Un jour que Bob était à fureter dans la cale et que Marc le regardait, car c’était alors l’endroit où il y avait le plus de fraîcheur, il mit la main sur une pièce de bois, et s’efforça de la tirer du milieu d’un tas qui était par terre dans un coin obscur. Après plusieurs tentatives la pièce de bois vînt à lui, et Marc, frappé de sa forme particulière, lui dit de l’approcher de l’écoutille pour qu’il pût la voir au jour. À entendre Bob, impatienté sans doute de toute la peine qu’elle lui avait donnée, c’était « un mauvais bâton fourchu, un propre à rien, qui tenait là une place inutile ; » mais Marc reconnut au premier coup d’œil que ce n’était ni plus ni moins qu’une des pièces de la membrure d’une embarcation d’une dimension peu commune.

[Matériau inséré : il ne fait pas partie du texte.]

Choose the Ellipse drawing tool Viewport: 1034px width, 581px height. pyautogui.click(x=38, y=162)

— Voilà, pour le coup, qui est providentiel ! s’écria Marc ébahi. Votre bâton fourchu, Bob, fait bel et bien partie de la pinasse dont vous parliez, et que nous désespérions de trouver à bord !

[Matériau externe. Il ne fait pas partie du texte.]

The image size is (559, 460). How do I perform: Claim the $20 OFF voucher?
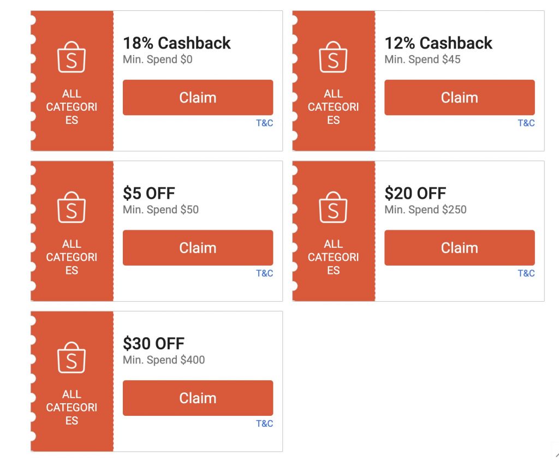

— Vous avez raison, monsieur Marc, vous avez, parbleu bien raison ! et je suis un grand sot de ne pas m’en être aperçu quand j’avais tant de peine à la tirer ! Mais si nous avons mis la main sur un des os de la pinasse, les autres ne doivent pas être bien loin : ils ont sans doute été arrimés tous dans la même latitude.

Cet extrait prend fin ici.